Transcribe without changes the part of the records that starts with the line containing "is (1516, 880)." and ends with the line containing "red-brush-stroke is located", including both of those lines.

Records taken from a collection
● ● ● ● ● ● ●
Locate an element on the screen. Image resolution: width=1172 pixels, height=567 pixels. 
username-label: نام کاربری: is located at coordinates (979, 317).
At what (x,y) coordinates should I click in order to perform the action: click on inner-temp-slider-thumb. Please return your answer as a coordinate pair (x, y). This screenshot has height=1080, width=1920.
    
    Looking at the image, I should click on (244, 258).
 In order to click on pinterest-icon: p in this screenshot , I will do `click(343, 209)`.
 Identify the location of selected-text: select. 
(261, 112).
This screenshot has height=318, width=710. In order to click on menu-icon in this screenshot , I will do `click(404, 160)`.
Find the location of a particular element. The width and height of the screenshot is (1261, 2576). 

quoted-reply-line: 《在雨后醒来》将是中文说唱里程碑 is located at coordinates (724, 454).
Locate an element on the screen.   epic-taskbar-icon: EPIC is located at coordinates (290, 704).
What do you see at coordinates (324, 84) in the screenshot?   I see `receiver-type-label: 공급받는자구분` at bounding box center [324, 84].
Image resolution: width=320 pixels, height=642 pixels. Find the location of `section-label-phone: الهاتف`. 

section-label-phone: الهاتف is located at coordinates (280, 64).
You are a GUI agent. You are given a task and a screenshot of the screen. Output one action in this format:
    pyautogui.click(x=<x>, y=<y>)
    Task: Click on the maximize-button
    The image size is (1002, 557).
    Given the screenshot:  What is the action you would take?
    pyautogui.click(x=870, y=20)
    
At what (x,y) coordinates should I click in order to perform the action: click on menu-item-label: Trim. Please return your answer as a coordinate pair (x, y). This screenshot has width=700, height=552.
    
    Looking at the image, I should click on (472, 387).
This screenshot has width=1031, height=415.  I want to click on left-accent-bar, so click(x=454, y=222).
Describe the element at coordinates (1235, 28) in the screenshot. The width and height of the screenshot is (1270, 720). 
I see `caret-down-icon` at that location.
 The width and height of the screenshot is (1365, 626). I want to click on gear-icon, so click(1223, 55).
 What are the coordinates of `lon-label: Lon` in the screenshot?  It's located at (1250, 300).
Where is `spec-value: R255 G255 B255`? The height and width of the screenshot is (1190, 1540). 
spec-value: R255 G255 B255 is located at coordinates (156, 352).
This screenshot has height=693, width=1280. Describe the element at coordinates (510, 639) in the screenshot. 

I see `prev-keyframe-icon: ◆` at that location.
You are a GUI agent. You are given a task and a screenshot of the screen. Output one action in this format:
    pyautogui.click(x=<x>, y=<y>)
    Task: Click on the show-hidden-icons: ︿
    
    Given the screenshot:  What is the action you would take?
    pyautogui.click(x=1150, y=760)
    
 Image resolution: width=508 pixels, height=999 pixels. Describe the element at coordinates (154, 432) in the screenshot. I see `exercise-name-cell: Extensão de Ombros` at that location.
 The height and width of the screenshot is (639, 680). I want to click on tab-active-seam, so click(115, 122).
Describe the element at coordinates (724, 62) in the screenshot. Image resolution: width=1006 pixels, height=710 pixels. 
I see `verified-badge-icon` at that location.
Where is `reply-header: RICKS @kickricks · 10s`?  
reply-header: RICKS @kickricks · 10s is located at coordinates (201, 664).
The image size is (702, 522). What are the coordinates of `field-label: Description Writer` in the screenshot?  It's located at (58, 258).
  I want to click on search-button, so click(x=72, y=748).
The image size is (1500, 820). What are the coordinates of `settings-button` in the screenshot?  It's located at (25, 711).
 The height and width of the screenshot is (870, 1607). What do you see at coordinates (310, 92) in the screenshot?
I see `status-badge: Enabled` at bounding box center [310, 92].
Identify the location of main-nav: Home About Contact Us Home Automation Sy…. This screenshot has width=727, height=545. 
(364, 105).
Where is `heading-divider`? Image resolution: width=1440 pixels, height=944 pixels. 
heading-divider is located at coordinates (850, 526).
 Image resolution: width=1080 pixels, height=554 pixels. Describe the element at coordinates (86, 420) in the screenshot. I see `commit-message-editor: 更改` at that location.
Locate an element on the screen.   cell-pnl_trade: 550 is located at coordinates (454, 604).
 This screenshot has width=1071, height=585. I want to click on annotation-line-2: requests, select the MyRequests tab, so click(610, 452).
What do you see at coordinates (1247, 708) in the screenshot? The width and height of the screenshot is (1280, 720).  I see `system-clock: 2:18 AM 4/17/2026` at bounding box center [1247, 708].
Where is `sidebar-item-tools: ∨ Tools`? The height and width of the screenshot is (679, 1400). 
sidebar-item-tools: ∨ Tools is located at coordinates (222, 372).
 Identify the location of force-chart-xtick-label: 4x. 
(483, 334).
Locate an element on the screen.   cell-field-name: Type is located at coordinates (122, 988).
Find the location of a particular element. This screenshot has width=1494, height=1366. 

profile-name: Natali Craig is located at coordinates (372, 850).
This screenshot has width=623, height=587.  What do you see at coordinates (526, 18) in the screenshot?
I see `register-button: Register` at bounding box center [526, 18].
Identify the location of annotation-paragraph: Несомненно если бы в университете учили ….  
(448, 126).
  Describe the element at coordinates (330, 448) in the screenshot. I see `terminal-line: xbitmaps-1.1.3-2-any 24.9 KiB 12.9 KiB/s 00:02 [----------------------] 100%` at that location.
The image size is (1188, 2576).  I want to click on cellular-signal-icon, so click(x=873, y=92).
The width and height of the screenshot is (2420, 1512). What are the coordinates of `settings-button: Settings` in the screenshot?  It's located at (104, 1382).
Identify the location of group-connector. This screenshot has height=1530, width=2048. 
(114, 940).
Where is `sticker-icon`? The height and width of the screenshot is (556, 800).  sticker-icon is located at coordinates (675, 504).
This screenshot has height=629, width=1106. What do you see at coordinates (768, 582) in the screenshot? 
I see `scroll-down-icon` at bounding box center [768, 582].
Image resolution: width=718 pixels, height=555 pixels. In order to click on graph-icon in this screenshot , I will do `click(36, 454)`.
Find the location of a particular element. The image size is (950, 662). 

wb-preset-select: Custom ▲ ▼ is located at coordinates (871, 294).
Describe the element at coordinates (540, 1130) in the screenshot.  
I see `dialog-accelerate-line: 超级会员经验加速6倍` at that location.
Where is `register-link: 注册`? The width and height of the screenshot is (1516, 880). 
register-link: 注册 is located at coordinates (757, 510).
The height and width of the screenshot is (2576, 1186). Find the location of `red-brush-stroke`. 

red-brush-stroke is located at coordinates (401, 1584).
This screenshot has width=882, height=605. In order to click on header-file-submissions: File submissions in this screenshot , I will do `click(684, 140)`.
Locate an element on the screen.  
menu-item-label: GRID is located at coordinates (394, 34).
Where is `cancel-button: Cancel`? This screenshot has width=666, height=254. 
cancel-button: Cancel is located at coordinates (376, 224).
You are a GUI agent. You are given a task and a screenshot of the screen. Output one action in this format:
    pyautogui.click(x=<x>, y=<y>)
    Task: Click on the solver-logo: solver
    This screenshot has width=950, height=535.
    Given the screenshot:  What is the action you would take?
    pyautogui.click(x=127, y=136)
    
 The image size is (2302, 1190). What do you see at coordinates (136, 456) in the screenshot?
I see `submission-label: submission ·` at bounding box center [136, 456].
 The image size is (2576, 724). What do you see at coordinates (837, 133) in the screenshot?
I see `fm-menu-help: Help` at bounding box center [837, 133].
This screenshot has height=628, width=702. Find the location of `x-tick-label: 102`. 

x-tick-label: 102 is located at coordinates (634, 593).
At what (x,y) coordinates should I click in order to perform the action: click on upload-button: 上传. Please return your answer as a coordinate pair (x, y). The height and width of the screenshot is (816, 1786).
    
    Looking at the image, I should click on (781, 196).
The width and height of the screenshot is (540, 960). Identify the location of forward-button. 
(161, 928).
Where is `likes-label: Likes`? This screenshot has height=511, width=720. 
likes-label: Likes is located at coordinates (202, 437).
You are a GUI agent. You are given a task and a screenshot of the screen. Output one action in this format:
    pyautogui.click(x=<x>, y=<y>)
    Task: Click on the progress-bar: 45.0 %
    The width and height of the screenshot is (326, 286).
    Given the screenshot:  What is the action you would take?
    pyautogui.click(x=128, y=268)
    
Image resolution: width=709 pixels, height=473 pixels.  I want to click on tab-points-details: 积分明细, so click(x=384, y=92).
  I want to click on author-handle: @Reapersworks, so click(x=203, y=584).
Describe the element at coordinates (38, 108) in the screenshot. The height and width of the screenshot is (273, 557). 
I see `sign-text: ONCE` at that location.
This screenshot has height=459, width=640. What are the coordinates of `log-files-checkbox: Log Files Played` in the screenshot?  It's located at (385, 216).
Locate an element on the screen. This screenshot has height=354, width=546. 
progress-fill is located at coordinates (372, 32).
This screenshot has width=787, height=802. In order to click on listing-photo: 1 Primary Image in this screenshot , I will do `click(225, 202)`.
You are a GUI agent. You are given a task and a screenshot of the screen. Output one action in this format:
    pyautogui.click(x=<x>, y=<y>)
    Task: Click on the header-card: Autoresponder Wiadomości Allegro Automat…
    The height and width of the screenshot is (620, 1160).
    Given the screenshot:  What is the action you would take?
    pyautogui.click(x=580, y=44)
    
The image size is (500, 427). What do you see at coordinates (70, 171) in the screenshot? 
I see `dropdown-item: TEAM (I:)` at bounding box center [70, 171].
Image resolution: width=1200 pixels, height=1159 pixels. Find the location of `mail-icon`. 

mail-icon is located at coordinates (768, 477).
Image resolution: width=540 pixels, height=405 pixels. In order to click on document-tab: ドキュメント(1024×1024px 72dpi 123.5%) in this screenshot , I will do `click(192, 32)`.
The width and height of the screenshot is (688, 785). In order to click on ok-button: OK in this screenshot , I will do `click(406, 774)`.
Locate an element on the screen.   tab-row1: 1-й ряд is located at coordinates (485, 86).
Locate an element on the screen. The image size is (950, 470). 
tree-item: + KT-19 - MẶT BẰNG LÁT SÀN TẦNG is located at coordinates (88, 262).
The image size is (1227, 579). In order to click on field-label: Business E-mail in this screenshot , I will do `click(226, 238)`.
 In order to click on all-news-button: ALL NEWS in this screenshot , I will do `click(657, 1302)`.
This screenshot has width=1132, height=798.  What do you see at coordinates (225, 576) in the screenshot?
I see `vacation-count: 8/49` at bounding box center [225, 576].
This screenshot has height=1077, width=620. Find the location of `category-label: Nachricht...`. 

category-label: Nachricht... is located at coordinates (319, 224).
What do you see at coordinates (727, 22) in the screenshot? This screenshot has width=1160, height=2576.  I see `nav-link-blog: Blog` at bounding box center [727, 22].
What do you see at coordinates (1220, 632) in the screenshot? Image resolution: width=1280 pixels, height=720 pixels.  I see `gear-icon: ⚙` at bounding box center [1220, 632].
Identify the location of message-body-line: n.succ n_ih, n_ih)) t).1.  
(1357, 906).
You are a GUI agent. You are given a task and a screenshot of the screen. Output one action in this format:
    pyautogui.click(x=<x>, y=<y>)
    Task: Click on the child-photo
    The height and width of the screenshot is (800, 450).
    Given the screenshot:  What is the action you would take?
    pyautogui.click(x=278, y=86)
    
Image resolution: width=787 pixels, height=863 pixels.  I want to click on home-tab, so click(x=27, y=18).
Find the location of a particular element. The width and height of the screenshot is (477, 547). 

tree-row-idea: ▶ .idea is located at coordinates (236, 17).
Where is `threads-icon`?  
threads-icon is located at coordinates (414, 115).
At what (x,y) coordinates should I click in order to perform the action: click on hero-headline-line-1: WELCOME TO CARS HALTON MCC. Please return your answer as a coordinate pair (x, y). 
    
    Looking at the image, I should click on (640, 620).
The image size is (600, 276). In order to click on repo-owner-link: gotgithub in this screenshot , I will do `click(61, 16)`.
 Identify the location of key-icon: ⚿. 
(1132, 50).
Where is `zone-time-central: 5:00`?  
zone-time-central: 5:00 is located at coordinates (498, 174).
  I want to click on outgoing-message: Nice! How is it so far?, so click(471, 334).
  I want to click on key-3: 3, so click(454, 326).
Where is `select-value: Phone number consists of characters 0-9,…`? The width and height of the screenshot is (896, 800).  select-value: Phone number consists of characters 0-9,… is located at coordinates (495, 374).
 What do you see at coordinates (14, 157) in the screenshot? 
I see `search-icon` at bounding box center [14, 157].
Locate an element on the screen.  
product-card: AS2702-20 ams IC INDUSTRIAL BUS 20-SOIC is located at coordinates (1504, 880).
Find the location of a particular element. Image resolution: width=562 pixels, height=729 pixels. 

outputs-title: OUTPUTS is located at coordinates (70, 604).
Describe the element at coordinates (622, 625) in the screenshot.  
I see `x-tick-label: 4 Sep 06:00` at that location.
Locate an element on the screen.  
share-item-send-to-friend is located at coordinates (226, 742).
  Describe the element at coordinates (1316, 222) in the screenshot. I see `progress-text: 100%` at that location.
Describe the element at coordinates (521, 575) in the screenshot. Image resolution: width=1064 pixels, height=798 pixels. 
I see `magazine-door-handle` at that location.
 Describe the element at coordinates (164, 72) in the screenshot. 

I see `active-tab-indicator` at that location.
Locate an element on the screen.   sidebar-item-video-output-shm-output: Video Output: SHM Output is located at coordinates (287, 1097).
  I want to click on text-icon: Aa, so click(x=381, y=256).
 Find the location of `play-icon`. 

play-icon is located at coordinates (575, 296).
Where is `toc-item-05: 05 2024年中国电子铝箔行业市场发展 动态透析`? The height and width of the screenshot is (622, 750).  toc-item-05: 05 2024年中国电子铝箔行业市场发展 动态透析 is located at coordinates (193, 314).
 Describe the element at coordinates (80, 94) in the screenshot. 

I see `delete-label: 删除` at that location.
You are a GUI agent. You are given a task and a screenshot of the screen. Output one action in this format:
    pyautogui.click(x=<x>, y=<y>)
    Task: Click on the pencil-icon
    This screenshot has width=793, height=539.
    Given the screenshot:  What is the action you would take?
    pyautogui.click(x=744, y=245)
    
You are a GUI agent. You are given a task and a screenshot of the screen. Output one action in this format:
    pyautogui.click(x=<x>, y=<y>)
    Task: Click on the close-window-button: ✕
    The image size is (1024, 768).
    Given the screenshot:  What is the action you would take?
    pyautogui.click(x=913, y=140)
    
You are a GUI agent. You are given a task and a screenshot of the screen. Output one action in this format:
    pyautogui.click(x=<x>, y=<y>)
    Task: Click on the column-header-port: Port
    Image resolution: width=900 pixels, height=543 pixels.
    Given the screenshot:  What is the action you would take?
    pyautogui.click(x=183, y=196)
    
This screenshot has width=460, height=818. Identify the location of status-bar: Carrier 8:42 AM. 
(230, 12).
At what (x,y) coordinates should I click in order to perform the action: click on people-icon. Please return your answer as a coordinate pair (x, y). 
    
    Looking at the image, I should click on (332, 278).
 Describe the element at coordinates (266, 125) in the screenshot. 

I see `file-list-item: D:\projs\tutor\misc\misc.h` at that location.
● ● ● ● ● ● ●
Finished task:
Where is `register-link: 注册`? The width and height of the screenshot is (1516, 880). 
register-link: 注册 is located at coordinates (757, 510).
The height and width of the screenshot is (2576, 1186). Find the location of `red-brush-stroke`. 

red-brush-stroke is located at coordinates (401, 1584).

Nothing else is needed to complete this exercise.